Your client has told you that he plans to kill someone. You figure out the identity of his intended victim, although he has not specifically told you. What do you do?
This was a predicament that psychotherapist Lawrence Moore faced in 1969. Moore did not specifically warn the intended target, but told the authorities about his patient’s threat. The patient was found to be rational and released, but then carried out his threat to kill his intended victim. The resulting case, Tarasoff v. Board of Regents of the University of California, became the most influential confidentiality case in the mental health field when the California state supreme court ruled in 1976 that Moore and his superiors had a duty to warn the intended victim.
The case described above represents one of the most difficult dilemmas for professionals working with people in crisis. Confidentiality and when it is ethical to break it places enormous stress on mental health workers. There are very strict guidelines for breaking confidentiality, and mental health workers can be violating the law if they do not have legal justification for releasing information gathered in a confidential meeting.
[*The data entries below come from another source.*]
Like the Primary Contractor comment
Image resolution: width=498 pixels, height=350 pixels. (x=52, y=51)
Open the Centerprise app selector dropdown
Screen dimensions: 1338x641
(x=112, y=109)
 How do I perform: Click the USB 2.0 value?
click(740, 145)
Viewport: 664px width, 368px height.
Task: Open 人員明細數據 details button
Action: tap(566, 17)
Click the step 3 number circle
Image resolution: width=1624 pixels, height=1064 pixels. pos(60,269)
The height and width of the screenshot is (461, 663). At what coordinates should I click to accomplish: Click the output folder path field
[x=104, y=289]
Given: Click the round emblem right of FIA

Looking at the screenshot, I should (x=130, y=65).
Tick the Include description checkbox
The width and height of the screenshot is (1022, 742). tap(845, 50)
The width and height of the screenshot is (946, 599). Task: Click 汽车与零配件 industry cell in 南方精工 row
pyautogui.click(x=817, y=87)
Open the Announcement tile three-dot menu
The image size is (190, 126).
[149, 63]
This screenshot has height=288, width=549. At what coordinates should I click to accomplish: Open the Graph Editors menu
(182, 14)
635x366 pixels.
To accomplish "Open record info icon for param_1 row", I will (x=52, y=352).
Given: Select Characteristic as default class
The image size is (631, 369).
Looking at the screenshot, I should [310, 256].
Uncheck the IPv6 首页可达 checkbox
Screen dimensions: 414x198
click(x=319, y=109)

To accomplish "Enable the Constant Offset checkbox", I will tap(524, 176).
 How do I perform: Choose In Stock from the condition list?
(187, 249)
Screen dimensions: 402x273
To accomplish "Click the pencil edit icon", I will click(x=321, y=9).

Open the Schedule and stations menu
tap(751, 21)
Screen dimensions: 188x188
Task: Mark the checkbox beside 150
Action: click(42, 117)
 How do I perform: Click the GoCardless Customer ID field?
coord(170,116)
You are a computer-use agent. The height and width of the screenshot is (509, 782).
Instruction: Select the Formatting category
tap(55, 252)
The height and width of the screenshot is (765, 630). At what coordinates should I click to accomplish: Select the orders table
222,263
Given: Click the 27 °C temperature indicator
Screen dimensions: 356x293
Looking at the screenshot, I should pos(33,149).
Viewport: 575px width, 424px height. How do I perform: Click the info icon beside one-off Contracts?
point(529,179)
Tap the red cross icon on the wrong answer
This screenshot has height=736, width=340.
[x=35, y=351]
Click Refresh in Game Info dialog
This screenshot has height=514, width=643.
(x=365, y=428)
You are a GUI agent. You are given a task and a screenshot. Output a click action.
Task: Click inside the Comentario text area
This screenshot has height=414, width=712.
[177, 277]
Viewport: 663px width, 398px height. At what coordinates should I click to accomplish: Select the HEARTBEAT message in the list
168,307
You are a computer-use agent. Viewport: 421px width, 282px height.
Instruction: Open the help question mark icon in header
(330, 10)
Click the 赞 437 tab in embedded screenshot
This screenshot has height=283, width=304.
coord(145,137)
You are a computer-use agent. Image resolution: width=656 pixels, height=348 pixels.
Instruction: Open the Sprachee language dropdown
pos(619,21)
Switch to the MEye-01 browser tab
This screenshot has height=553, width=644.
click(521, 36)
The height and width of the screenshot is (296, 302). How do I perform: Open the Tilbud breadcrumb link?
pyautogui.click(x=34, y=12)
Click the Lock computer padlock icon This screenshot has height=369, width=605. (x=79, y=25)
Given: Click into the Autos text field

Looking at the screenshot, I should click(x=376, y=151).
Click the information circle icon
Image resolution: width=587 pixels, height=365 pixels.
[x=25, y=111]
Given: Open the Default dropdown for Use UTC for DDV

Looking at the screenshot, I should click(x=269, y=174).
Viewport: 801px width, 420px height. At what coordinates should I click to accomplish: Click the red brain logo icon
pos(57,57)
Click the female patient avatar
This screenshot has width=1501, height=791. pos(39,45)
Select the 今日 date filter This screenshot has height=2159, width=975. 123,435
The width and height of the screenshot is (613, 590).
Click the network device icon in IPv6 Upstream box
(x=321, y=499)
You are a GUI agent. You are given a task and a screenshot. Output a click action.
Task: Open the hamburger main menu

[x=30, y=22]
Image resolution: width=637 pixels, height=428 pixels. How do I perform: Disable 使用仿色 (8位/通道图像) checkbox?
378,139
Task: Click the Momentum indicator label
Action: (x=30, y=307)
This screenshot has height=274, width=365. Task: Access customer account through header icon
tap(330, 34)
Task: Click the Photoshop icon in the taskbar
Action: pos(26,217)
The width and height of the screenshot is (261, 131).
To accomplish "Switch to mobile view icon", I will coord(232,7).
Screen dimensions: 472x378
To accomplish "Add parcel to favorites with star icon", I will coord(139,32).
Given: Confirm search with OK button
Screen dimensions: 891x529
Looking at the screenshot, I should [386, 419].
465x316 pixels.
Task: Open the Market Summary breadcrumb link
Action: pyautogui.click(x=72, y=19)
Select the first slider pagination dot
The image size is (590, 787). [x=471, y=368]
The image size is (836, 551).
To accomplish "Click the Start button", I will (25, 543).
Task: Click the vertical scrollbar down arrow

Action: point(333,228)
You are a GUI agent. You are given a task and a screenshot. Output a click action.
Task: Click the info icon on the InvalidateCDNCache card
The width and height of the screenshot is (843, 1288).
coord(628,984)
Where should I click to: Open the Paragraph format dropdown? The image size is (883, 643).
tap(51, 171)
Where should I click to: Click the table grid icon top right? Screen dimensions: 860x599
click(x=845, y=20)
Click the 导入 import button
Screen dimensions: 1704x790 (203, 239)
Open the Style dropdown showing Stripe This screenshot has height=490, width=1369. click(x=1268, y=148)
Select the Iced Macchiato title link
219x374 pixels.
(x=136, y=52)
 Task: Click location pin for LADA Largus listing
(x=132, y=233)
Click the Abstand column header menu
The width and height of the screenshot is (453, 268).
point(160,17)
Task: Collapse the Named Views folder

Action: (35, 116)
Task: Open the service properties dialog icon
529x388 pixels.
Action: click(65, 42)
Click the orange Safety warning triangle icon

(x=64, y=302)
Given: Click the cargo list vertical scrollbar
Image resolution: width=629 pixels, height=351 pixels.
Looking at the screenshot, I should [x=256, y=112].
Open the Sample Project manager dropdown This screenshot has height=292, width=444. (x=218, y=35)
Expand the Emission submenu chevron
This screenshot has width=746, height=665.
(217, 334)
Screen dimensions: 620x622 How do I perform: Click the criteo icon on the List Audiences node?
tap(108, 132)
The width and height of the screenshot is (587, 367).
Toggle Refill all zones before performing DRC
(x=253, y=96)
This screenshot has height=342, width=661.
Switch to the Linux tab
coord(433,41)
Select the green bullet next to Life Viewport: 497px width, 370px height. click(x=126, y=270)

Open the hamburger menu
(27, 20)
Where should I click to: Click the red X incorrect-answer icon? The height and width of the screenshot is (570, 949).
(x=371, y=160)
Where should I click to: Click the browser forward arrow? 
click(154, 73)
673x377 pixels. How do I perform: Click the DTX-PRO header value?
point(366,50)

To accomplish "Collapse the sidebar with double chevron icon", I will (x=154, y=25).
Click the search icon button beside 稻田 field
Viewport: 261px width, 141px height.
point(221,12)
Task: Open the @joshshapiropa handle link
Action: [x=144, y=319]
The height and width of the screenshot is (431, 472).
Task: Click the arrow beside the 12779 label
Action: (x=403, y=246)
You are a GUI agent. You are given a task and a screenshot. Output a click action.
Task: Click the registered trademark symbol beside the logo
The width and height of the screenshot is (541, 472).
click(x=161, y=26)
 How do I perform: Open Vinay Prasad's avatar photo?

Each state has its own regulations regarding this issue; however, the gold standard that most mental health workers abide by is Tarasoff. In this week’s Seminar, you will discuss the case, how it changed mental health work, and its benefits for all parties involved.
Why is confidentiality so important for mental health workers and people in crisis? What is the role of the mental health worker in keeping confidentiality? When must confidentiality be broken? If you have any suggestions or alternate approaches to the duty to protect, you are encouraged to provide them.